Scan the data that follows and count the lines with the string "screenshot"; answer with the count alone.
[[ The input, beginning ]]
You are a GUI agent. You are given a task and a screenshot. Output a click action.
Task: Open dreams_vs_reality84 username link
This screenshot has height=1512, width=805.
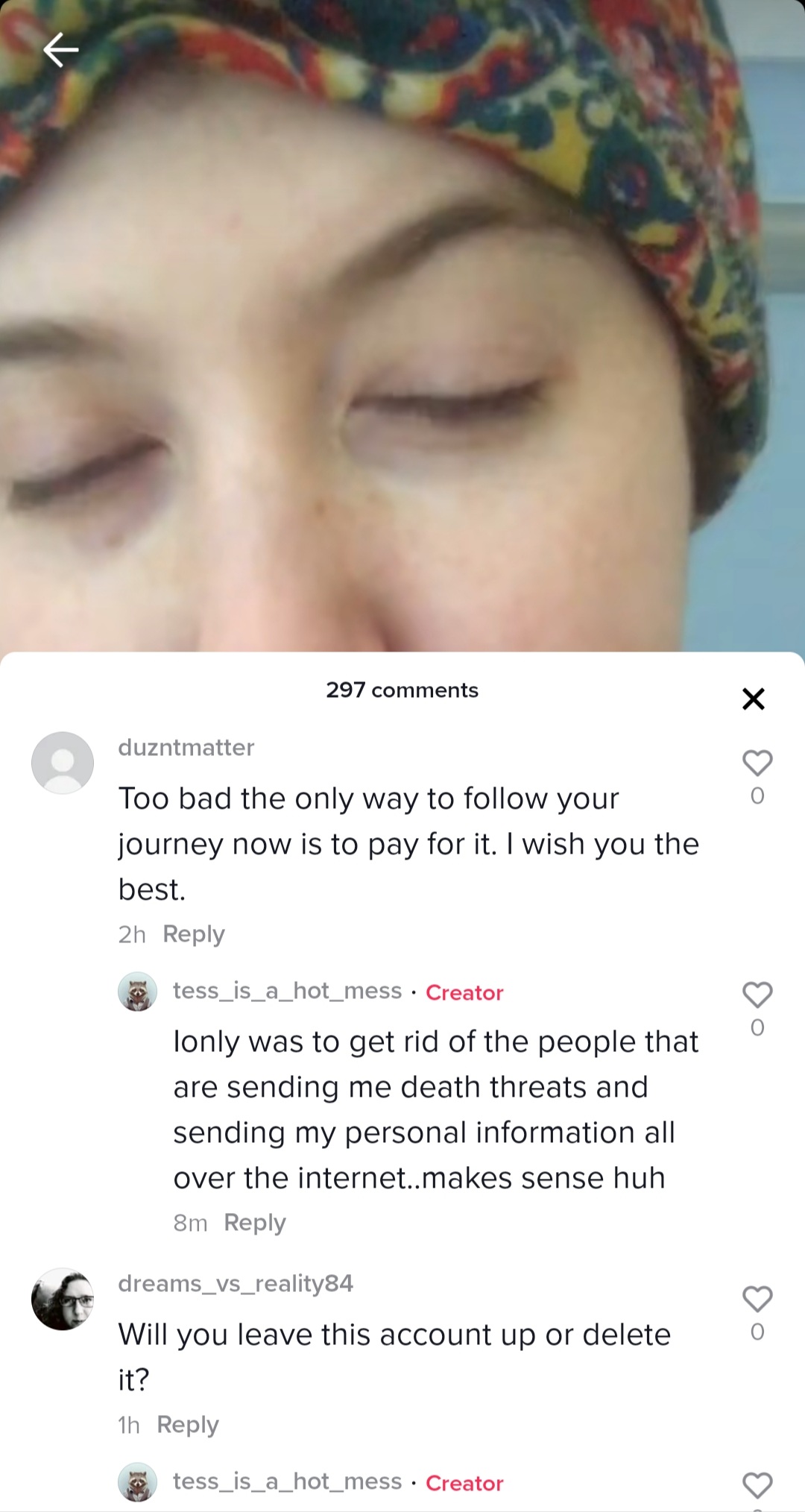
[[ The input, end ]]
[[ The input, beginning ]]
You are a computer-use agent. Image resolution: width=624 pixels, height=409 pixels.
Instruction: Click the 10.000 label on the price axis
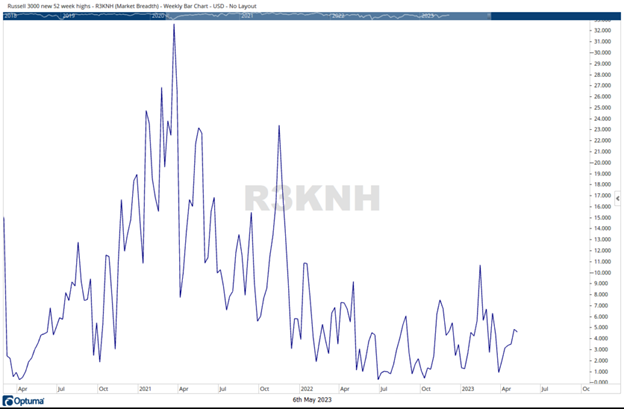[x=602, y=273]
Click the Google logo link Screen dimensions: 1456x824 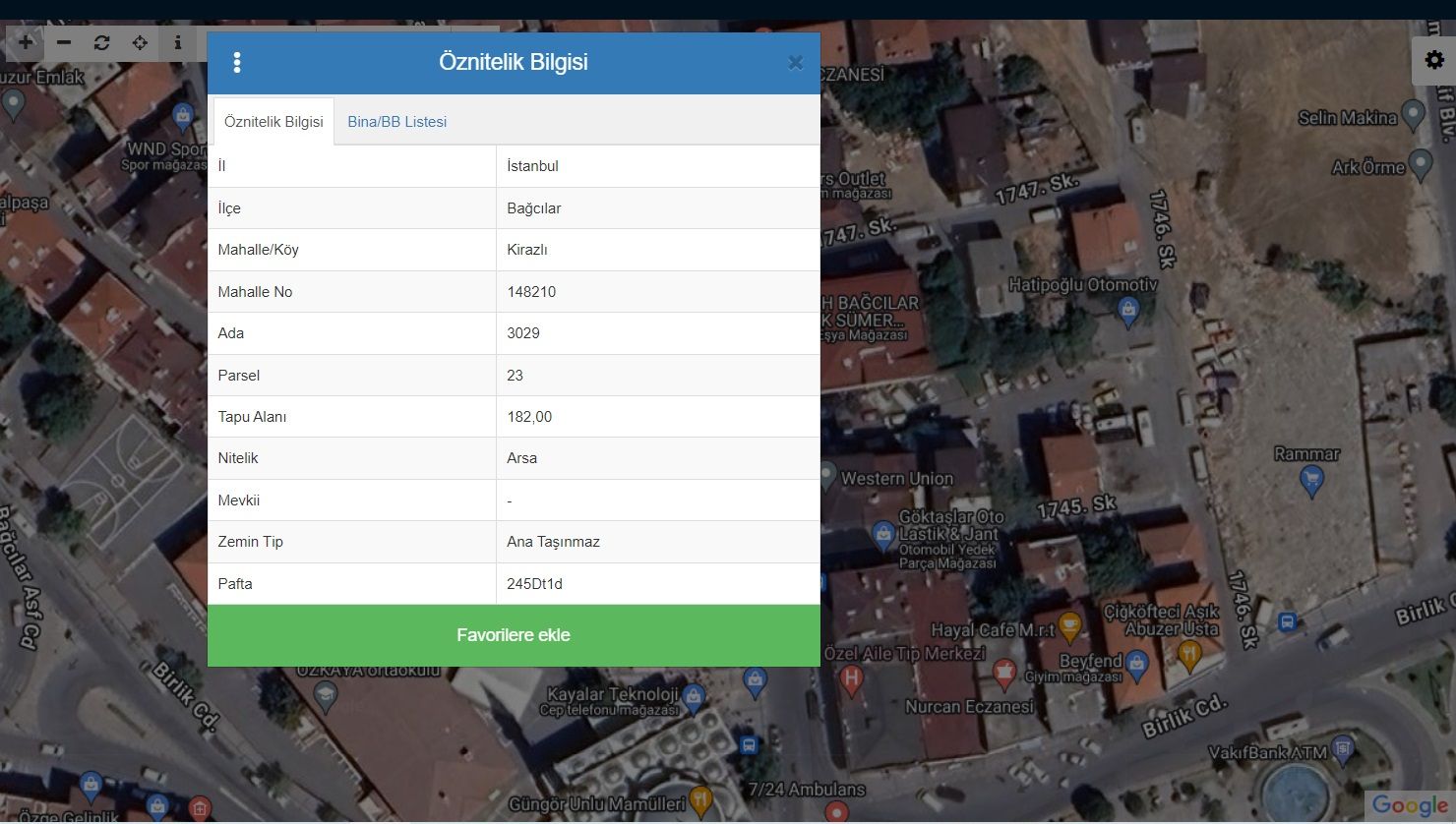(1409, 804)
[[ The input, end ]]
Answer to the exercise ▸
2